To the editor:
We read with great interest the paper by Wu et al concerning an immuno-approach using MG53 antibody (MG53-mAb) to reduce serum levels to treat diabetes1. After careful reading, several points were appreciated which may alter the interpretation of the data and its appropriate impact.
Whereas a multi-pronged approach was utilized in attempts to quantify MG53 in serum samples, the combined ELISA and western blot (WB) data are unclear. ELISA demonstrated MG53 levels in the range of ∼200–300 pg/mL (Figure 3c). Assuming loading 1–10 µL serum in the gel, this would result in 0.2–2 pg MG53, far beyond the sensitivity of WB. The sensitivity could raise concerns regarding the accuracy of the WB band for the MG53 signal. MG53 marked in the WB at 53 kD would unlikely be the MG53 band as Lemckert et al have clearly shown that running serum samples shifts target proteins to lower molecular sizes2.

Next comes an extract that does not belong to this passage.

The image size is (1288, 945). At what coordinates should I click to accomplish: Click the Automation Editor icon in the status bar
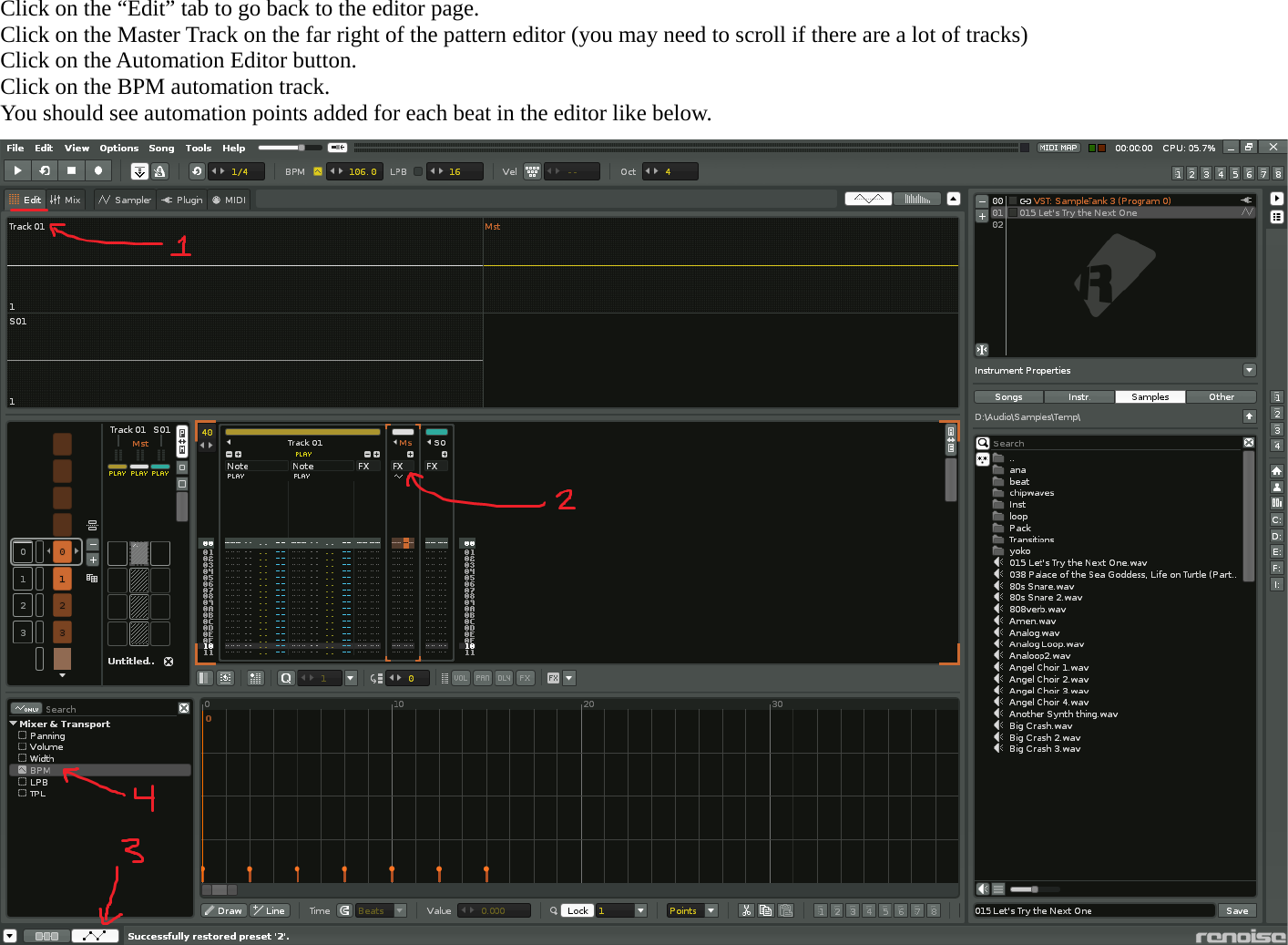click(x=95, y=935)
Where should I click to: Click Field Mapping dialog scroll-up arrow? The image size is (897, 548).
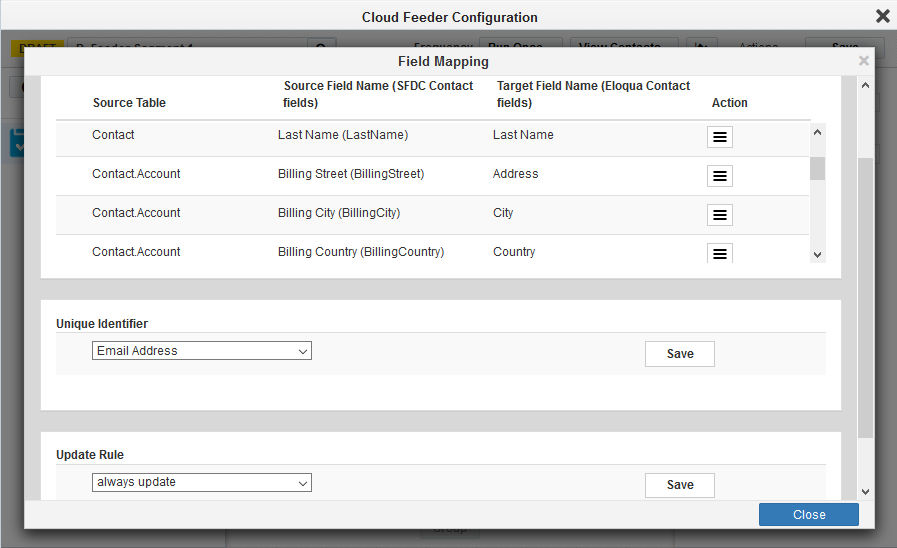coord(865,86)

Surface plasmon resonance (SPR) assay traces, used to demonstrate that recombinant human MG53 protein (rhMG53) binds to the extracellular domain (ECD) of insulin receptor with a Kd of 8 nM, (Figures 6B and 6C) show different patterns of rhMG53 binding and insulin interaction with ECD. Unlike the rapid association and dissociation of insulin with ECD, rhMG53 shows non-equilibrium, slow association with ECD that does not dissociate during the observed time window. In our opinion, this may represent non-specific binding of rhMG53 to the BIACORE sensor chip.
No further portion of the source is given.